**Written task:**
Extract the rows below that begin with the line containing "Click the magnifier" and end with the line containing "will (227, 681).", including both of those lines. Copy them word for word and include nothing else.

**Records in a dataset:**
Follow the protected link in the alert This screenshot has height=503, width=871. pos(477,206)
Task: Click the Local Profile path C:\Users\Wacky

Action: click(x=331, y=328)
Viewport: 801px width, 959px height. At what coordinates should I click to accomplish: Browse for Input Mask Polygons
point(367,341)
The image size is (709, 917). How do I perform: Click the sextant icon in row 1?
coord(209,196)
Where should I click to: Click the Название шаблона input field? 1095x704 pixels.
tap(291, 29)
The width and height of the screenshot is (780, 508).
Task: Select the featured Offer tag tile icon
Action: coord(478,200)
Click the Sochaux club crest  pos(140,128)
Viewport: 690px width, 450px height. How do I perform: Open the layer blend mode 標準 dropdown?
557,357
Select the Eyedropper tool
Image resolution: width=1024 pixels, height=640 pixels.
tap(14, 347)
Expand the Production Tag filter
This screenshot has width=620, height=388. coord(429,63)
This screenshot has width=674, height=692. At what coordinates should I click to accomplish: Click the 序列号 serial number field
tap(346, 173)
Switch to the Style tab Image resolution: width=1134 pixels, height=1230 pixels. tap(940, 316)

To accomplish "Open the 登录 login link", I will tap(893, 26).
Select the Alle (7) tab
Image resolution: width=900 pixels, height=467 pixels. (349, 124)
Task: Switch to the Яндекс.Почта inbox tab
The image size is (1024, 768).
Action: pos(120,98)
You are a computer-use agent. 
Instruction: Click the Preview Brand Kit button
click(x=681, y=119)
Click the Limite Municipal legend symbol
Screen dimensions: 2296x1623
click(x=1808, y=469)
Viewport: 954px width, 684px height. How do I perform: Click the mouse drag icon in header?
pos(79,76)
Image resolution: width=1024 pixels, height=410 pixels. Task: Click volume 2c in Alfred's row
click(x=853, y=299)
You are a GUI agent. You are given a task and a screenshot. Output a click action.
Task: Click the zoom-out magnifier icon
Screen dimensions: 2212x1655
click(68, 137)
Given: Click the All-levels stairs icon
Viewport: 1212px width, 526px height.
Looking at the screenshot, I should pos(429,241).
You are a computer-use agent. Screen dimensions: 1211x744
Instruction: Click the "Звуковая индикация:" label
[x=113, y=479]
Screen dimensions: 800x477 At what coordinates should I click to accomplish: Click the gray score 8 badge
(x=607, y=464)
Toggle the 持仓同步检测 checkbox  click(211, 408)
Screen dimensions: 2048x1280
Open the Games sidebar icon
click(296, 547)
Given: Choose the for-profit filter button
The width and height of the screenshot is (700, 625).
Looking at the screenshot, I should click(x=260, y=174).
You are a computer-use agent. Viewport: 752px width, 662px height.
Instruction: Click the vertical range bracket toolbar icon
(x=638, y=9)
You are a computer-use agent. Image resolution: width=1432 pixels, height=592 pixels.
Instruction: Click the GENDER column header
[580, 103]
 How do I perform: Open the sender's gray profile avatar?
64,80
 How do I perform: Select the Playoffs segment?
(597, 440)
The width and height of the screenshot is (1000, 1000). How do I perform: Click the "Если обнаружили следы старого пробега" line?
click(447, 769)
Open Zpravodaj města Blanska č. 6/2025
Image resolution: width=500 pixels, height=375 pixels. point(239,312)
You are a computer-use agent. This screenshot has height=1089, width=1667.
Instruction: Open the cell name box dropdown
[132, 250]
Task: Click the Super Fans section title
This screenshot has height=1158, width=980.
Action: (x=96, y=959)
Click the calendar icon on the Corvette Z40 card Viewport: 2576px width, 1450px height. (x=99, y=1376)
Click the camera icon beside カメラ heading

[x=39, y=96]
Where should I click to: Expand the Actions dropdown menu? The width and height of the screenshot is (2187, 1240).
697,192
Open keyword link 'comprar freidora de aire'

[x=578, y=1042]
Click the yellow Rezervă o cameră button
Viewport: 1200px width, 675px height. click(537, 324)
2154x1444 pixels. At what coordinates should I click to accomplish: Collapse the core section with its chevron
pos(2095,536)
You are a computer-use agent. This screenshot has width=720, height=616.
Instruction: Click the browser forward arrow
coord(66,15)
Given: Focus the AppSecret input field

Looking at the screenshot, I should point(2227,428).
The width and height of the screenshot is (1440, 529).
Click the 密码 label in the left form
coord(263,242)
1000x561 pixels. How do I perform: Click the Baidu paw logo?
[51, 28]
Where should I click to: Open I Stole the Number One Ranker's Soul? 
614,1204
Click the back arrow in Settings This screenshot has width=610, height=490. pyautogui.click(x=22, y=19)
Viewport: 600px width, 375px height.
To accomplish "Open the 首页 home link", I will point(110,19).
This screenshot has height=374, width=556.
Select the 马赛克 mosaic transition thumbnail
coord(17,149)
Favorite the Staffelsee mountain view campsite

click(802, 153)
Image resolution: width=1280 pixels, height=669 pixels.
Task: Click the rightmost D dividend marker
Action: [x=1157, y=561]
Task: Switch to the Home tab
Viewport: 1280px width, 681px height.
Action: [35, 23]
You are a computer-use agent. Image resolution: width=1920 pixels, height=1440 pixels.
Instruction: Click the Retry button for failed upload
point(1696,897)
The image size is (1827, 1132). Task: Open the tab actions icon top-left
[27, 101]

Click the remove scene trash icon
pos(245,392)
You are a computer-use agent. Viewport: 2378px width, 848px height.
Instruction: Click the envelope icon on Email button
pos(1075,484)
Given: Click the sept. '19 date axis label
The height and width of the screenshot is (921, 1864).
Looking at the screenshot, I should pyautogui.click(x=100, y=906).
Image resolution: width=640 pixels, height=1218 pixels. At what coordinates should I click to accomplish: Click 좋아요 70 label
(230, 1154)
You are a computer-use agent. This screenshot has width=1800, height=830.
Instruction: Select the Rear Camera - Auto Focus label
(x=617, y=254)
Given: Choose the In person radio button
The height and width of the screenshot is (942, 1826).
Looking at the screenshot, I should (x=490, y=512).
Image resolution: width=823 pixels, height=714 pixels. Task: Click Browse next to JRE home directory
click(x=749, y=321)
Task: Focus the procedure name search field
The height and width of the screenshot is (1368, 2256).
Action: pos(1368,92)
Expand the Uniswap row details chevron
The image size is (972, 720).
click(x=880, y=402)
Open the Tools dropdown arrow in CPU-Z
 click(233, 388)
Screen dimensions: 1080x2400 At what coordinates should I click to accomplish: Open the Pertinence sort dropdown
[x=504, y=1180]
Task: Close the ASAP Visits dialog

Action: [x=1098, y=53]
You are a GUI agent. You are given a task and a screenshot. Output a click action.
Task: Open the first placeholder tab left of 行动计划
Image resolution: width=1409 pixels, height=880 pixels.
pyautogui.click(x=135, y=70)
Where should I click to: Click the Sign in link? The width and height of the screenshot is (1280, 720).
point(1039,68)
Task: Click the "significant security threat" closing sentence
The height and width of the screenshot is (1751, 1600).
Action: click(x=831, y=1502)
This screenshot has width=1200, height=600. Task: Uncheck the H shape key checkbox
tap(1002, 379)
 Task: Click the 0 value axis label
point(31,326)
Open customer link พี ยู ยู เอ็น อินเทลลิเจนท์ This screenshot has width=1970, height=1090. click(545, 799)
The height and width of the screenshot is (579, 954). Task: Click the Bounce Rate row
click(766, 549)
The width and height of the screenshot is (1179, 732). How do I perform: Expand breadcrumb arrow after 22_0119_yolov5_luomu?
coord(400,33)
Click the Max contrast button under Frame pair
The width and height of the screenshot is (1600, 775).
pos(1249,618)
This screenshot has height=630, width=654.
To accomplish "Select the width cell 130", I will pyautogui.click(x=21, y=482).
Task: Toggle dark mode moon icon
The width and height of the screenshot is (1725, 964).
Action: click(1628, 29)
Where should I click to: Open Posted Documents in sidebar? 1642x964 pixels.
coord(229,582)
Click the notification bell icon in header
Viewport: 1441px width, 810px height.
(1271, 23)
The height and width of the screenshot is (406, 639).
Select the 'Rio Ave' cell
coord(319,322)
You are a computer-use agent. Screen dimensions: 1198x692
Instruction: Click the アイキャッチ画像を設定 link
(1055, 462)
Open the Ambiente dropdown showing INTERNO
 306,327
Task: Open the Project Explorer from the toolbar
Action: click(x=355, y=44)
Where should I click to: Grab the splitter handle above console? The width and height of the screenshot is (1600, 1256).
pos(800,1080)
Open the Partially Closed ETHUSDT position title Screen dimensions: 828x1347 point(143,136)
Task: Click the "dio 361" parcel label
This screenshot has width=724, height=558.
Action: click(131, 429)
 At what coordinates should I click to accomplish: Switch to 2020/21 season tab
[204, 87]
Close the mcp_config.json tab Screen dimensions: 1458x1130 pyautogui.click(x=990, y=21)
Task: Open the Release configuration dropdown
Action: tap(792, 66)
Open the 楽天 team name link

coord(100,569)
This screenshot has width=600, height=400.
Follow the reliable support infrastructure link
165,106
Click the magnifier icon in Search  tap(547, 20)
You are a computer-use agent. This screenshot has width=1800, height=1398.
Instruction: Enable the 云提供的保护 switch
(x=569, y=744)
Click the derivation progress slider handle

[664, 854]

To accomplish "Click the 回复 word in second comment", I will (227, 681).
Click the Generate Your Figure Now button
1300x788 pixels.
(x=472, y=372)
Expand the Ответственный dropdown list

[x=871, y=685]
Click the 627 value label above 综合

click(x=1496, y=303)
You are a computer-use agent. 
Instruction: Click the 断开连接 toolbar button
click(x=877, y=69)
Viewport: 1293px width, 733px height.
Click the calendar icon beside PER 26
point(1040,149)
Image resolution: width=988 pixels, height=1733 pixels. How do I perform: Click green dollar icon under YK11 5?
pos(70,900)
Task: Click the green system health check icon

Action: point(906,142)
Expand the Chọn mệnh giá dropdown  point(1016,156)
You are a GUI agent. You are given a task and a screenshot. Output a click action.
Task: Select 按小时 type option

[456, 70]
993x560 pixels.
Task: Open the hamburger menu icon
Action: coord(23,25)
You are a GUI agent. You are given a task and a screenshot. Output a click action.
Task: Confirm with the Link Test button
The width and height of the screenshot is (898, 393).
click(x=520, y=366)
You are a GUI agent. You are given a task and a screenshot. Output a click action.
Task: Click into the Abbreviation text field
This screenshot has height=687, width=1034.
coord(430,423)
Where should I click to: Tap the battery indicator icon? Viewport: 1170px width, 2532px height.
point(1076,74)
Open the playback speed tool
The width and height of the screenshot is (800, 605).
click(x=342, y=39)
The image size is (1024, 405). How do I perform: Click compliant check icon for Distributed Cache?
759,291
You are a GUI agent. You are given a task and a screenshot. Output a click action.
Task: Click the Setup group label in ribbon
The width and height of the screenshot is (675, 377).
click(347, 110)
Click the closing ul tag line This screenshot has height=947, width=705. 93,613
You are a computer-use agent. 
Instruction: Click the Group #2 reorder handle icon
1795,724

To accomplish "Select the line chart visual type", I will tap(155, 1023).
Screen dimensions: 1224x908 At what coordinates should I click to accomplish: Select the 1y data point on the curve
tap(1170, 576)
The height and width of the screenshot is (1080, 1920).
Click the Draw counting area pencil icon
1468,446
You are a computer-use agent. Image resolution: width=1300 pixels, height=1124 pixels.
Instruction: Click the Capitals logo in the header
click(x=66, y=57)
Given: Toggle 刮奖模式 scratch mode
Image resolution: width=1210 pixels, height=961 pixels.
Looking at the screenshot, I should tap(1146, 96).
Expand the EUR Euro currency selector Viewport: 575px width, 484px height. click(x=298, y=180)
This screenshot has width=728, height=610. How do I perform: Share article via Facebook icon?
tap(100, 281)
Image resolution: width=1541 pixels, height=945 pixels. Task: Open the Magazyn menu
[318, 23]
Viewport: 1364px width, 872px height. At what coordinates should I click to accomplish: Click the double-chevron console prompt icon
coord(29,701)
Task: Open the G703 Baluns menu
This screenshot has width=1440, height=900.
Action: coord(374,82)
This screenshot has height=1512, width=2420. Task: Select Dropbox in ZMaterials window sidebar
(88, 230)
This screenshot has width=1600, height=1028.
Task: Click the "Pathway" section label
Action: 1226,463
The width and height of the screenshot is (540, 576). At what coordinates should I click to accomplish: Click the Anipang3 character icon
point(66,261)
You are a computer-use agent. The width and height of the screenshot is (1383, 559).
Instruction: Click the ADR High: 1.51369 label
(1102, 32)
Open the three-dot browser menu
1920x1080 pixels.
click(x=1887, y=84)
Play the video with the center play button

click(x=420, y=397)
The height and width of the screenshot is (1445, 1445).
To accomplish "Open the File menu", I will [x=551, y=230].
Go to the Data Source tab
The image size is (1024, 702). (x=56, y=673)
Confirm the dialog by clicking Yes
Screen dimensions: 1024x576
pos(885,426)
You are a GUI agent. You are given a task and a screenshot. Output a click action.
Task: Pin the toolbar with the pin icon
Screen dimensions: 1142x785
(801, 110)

**Correct result:**
Click the magnifier icon in Search  tap(547, 20)
You are a computer-use agent. This screenshot has width=1800, height=1398.
Instruction: Enable the 云提供的保护 switch
(x=569, y=744)
Click the derivation progress slider handle

[664, 854]

To accomplish "Click the 回复 word in second comment", I will (227, 681).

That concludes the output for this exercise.